The Trace Encoder compresses the raw tracing data into a more efficient format, for example, by caching addresses, using incremental addresses and cycle counts, and efficient encoding. It takes into account the filtering constraints from the Trace Control Interface.

The Trace Generator controls and interfaces with the trace encoder, converting its sparse tracing packets to densely packed, ATB compliant packets.

An optional Trace CDC Buffer can smoothen out large bursts of trace data and connect to a different clock domain of the ATB interface.

While the Trace Interfaces and the Trace Encoder are modeled in PDG, the Trace Generator and the Trace CDC Buffer are generated by the Go RTL Generator. A subtle detail of Figure 2 is that the blocks with sharp edges represent modules that are modeled as I/O interfaces.

This partitioning of the components allows re-use of the submodules in various processors. It also supports the use of third-party implementations of one or more of the components.

Software Components

As shown in Figure 1, the trace encoder hardware is complemented with a user-supplied software decoder which can reconstruct the entire program flow from the encoded trace. This software is split up into two components.

The Trace Decoder decodes the binary trace packets, taking into account all optimizations that have been implemented to compress the output format.

The Trace Reconstruction API is used to convert the decoded packets into corresponding simulation events that can be processed by the debugger.

User control, Visualization and Analysis

Figure 3 shows how hardware tracing is controlled, visualized and analyzed in the ChessDE debugger.

As the trace controller is configured using memory mapped registers, hardware tracing can be controlled and configured from within the application code by accessing the appropriate memory domains. Alternatively, it can be controlled by the debug client using OCD commands.

After reading in the generated trace, the program flow is reconstructed and based on this, function and instruction profiling reports can be generated, and the program can even be replayed by using reverse debugging. If data tracing is supported by the trace encoder and decoder, also storage accesses can be inspected. By selecting filters to trace certain parts of the memory, important variables can then be traced and debugged.

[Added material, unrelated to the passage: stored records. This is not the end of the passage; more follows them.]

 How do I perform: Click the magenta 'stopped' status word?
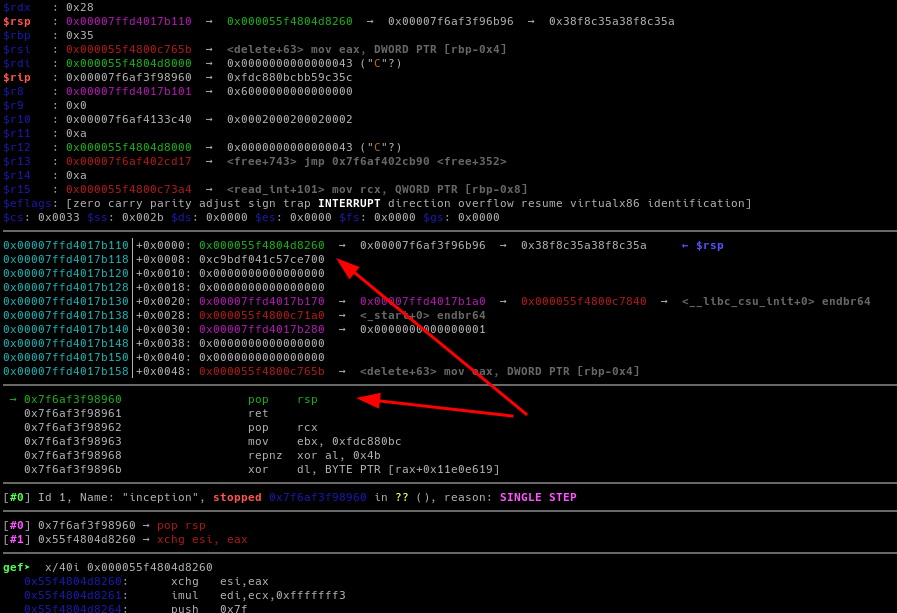pos(237,498)
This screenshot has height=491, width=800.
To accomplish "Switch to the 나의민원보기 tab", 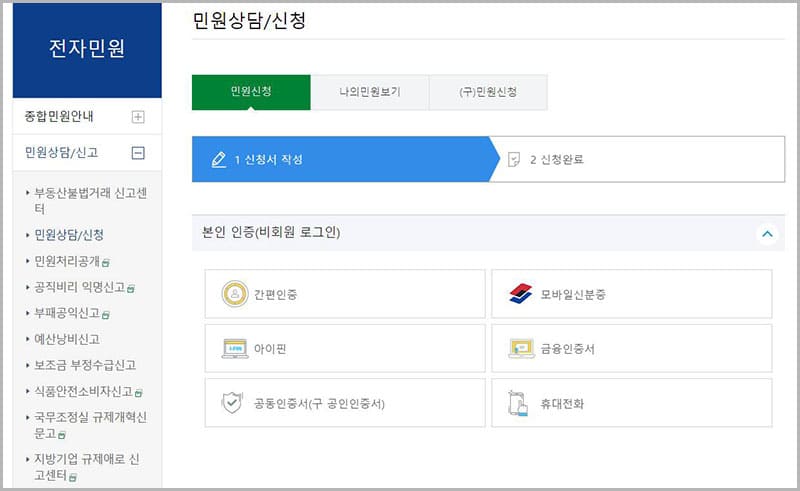I will tap(369, 92).
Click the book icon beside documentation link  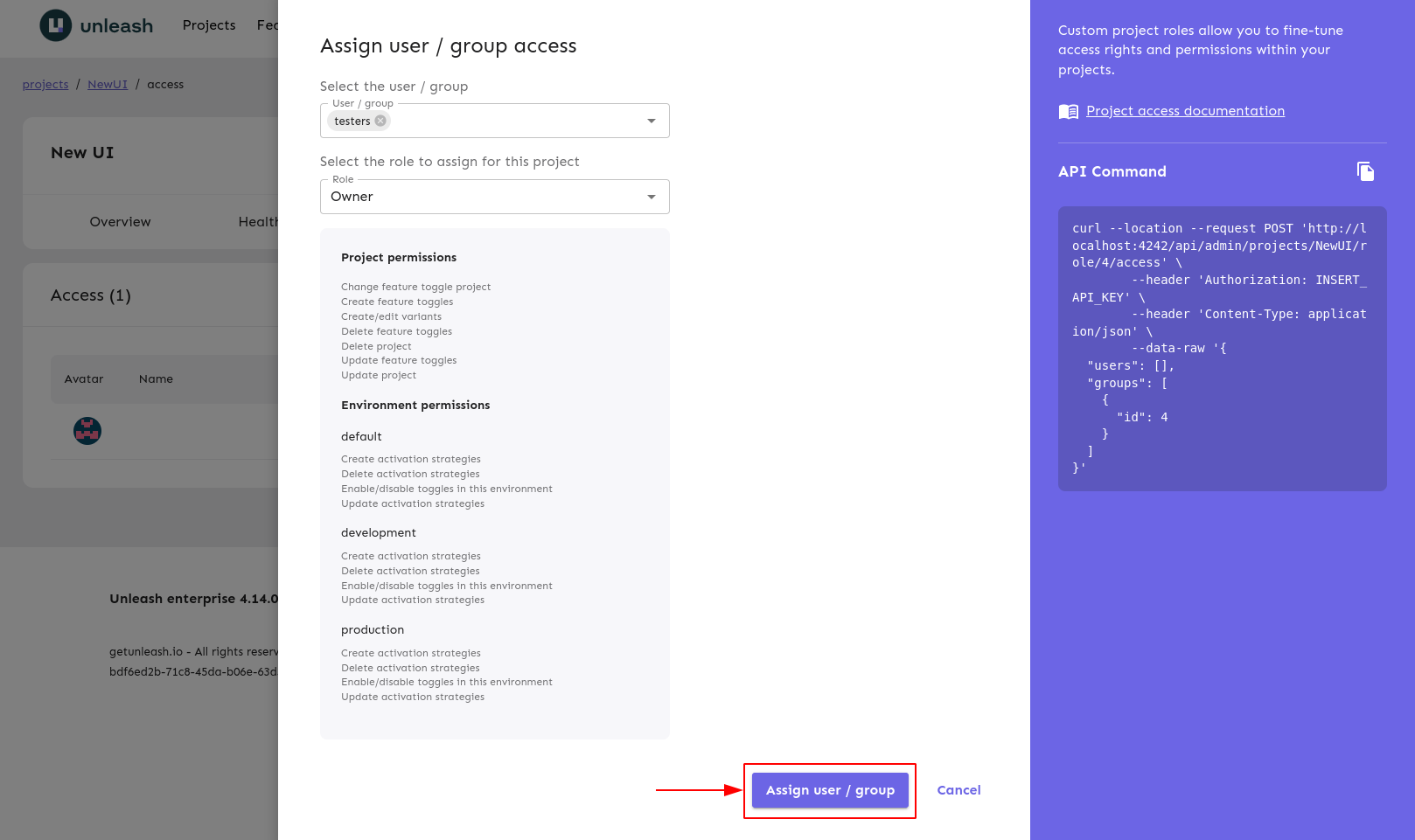(1068, 112)
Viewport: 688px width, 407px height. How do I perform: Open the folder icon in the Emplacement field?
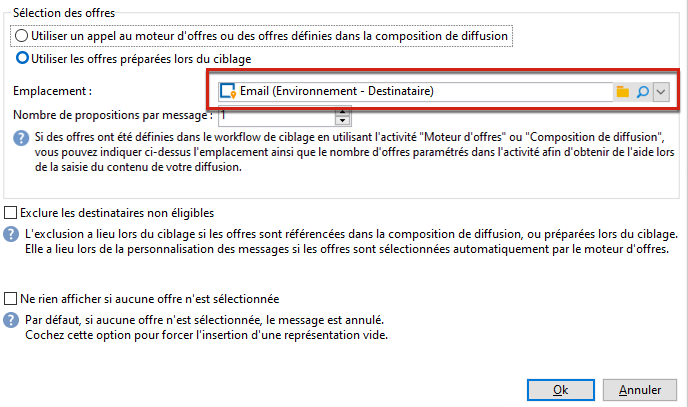click(622, 92)
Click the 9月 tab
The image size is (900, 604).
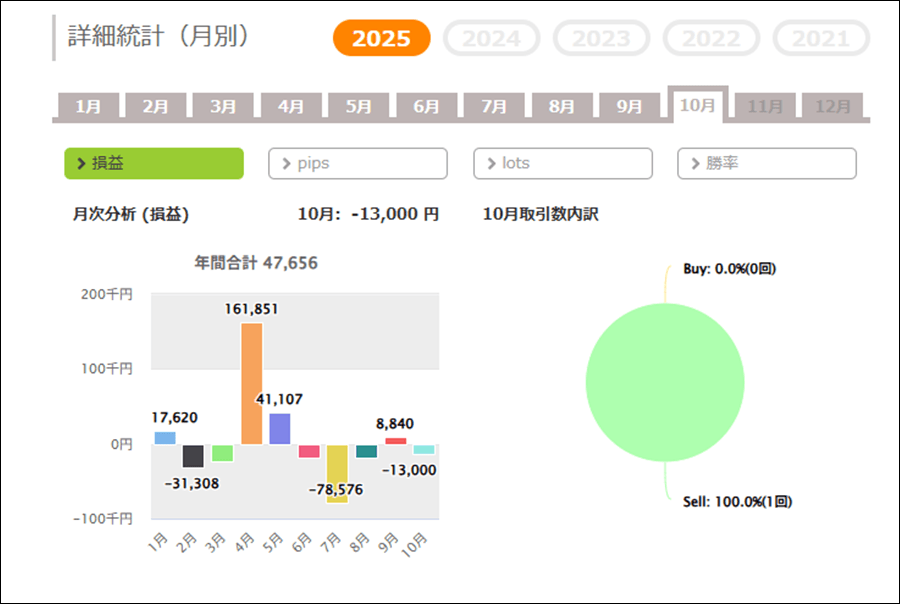point(629,106)
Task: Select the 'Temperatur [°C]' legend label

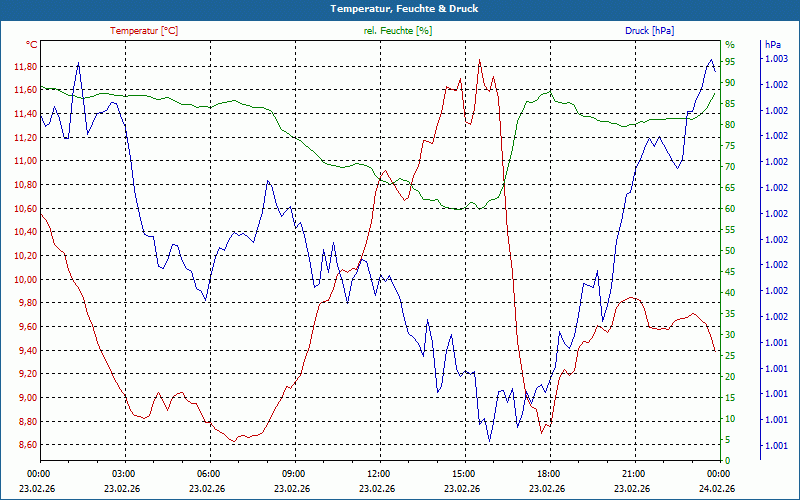Action: pos(144,31)
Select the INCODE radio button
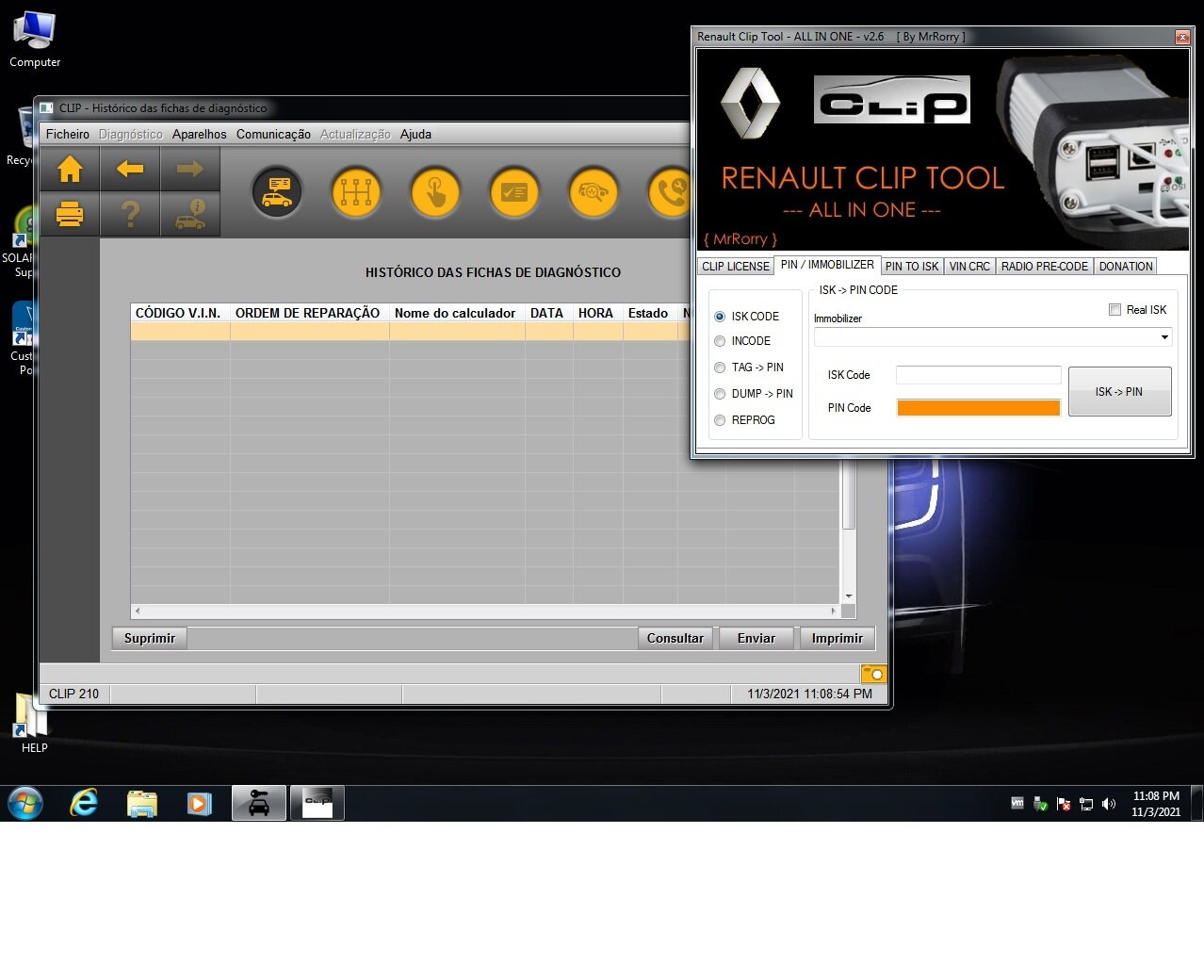Screen dimensions: 1204x980 [x=720, y=341]
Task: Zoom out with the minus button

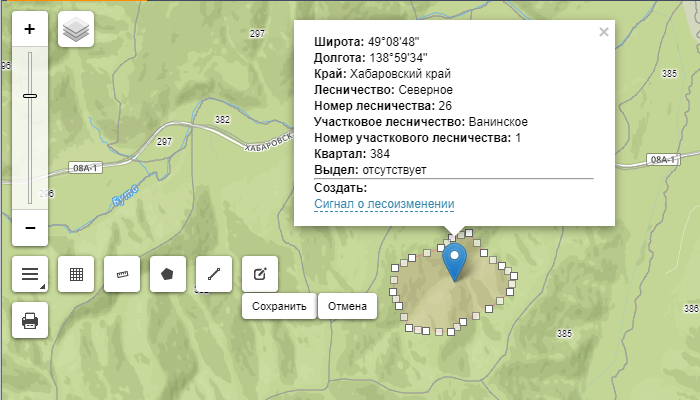Action: [x=30, y=228]
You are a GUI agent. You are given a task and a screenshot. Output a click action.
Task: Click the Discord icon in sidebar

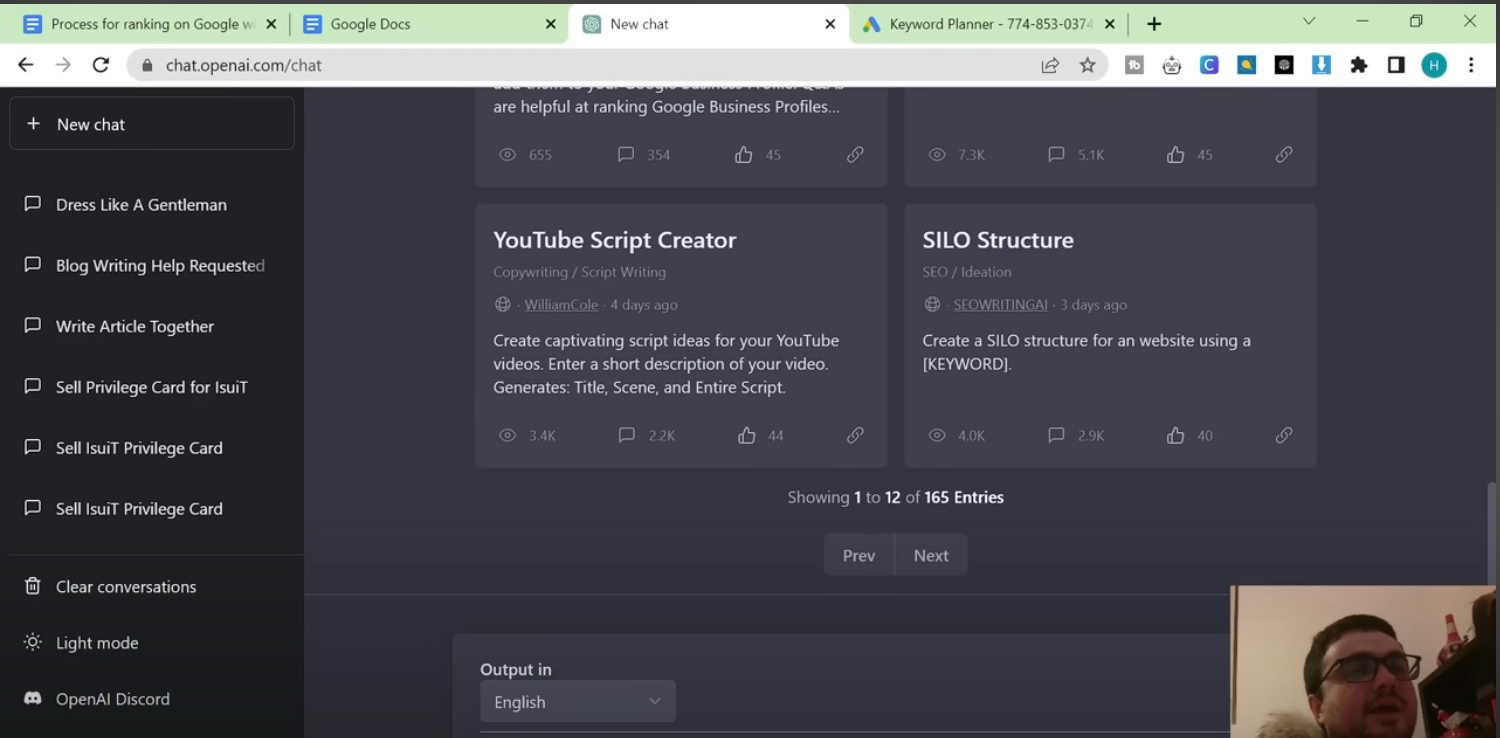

Examples and More Information

More details about ASIP Designer’s hardware tracing support can be found in a new “Hardware Tracing Manual” that has been added to the tool documentation.

The functionality related to hardware tracing requires a license for the ASIP Designer Tracing Add-On product.

For licensees  of the ASIP Designer Tracing Add-On product, all user defined blocks of the ASIP Designer hardware tracing solution come with ready-to-go examples in the example models library that is shipped along with the tool, which are available in source code and fully customizable.